Books
Her first novel, The Evil Seed, was published in 1989, with only limited success. A second novel, Sleep, Pale Sister, shows the way in which her style developed from horror-pastiche to literary ghost story. In 1999, her third novel, Chocolat, a darkly magical modern folk-tale, thematically based on food and set in the Gers area of France, reached No. 1 in the Sunday Times newspaper's bestseller list. The book won the Creative Freedom Award in 1999 and was shortlisted for the 1999 Whitbread Novel of the Year Award. The movie rights were sold to David Brown and developed by Miramax Pictures.
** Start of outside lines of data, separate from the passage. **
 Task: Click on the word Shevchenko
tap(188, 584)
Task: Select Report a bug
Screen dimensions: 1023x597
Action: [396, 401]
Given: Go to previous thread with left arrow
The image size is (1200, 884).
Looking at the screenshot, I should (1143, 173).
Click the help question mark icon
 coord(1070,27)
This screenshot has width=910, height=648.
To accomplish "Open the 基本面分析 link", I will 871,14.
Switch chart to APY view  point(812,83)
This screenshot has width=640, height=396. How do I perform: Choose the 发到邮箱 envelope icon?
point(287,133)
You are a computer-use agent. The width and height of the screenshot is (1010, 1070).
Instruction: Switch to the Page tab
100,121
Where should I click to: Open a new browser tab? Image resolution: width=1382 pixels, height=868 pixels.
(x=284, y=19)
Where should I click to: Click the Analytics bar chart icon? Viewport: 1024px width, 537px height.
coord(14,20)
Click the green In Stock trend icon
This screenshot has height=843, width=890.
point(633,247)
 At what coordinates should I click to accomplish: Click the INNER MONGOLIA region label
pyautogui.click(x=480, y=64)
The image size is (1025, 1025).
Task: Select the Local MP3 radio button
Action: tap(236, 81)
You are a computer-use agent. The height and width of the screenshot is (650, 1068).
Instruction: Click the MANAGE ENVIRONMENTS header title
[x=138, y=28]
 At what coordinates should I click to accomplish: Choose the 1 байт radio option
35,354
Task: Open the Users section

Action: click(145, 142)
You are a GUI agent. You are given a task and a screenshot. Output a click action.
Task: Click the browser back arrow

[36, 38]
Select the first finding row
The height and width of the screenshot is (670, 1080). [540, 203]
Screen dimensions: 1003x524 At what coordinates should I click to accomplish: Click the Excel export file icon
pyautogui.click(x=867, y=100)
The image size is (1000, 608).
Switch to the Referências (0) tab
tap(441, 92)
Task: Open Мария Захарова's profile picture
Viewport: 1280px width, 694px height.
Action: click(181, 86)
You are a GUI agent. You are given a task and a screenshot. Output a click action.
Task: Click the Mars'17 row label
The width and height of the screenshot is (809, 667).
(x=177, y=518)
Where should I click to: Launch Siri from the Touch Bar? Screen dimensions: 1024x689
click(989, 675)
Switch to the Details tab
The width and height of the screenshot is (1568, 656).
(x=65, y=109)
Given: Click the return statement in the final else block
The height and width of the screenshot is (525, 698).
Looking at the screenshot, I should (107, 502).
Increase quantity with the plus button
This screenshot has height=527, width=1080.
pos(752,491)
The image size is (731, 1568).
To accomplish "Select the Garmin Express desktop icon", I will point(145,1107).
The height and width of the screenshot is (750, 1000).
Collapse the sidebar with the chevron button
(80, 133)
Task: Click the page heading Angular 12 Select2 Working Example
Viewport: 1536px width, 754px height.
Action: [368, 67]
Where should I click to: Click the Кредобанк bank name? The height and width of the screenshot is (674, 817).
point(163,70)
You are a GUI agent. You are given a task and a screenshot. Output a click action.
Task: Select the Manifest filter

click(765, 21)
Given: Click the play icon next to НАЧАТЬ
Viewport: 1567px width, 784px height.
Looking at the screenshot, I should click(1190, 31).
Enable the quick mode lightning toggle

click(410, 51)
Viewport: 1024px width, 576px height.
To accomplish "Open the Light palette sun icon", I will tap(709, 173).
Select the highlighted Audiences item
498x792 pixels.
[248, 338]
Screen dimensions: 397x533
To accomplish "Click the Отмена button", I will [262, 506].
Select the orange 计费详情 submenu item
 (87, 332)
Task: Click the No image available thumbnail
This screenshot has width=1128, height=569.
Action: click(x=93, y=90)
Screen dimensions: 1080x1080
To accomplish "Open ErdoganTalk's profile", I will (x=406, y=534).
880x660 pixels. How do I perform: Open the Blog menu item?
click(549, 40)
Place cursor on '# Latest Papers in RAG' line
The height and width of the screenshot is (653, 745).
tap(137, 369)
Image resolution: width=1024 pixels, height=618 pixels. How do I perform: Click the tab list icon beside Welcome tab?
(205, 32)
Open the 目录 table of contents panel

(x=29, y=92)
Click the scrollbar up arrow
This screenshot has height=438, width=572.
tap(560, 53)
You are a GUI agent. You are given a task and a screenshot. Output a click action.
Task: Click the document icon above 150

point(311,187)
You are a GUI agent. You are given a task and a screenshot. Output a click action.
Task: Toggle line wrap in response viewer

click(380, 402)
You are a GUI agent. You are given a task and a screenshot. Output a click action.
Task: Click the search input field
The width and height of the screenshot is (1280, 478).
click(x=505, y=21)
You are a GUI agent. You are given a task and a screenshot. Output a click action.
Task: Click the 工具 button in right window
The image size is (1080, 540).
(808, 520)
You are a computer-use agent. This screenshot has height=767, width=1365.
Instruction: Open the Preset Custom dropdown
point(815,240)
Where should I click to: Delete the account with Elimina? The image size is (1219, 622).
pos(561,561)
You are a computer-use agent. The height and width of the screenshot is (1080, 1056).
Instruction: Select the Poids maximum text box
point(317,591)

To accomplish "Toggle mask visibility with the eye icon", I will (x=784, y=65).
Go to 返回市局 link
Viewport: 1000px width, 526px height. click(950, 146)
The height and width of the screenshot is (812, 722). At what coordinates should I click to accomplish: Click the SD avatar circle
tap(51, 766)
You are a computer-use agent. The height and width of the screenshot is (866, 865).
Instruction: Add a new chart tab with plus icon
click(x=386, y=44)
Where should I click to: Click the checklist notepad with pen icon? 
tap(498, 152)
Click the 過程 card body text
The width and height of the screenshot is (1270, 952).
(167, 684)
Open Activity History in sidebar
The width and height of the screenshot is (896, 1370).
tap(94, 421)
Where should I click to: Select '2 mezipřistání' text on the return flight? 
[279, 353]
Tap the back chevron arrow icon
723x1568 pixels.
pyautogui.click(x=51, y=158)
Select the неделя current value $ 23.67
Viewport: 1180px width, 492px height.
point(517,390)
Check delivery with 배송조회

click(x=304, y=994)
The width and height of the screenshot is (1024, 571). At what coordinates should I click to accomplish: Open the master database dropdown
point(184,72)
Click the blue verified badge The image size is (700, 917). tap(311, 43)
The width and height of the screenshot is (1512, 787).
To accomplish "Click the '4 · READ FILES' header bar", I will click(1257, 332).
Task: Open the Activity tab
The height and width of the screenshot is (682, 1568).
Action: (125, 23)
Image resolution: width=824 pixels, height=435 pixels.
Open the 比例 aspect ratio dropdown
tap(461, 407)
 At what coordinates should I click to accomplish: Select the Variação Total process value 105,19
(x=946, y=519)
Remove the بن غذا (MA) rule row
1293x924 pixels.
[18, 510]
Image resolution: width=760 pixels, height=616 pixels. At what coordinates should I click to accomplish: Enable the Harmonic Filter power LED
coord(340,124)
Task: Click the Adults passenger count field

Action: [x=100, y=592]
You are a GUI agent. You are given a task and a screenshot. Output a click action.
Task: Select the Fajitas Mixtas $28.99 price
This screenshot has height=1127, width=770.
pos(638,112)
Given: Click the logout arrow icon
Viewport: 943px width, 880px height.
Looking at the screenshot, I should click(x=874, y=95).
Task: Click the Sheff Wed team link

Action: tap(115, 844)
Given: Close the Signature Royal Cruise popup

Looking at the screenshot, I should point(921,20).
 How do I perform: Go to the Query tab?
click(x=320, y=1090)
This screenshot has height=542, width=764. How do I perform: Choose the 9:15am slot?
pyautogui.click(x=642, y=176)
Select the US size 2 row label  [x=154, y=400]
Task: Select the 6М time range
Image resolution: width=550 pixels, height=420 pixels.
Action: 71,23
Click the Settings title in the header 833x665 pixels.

The success of the motion picture, starring Juliette Binoche and Johnny Depp, brought Harris worldwide recognition, and in 2012 she became one of only four female members of the "Millionnaires' Club," the elite group of authors who have achieved a million sales of one book in the UK since records began.
Since then, all Harris' books have been UK bestsellers. Her wide-ranging choice of subject matter means that her work often defies categorization, and she has a predilection for difficult or challenging issues. She has written two more novels in the Chocolat series, continuing the adventures of Vianne Rocher; The Lollipop Shoes (re-titled The Girl With No Shadow in the US) and Peaches for Monsieur le Curé (Peaches for Father Francis in the US), as well as two French cookbooks (co-written with Fran Warde), two collections of short stories and a number of dark psychological thrillers, including Gentlemen and Players and Blueeyedboy. In August 2007 she published Runemarks, a fantasy novel based on Norse mythology, aimed at both children and adults. The sequel, Runelight, was published in 2011, and since then, the Rune books have acquired an enthusiastic following alongside the fans of Vianne Rocher.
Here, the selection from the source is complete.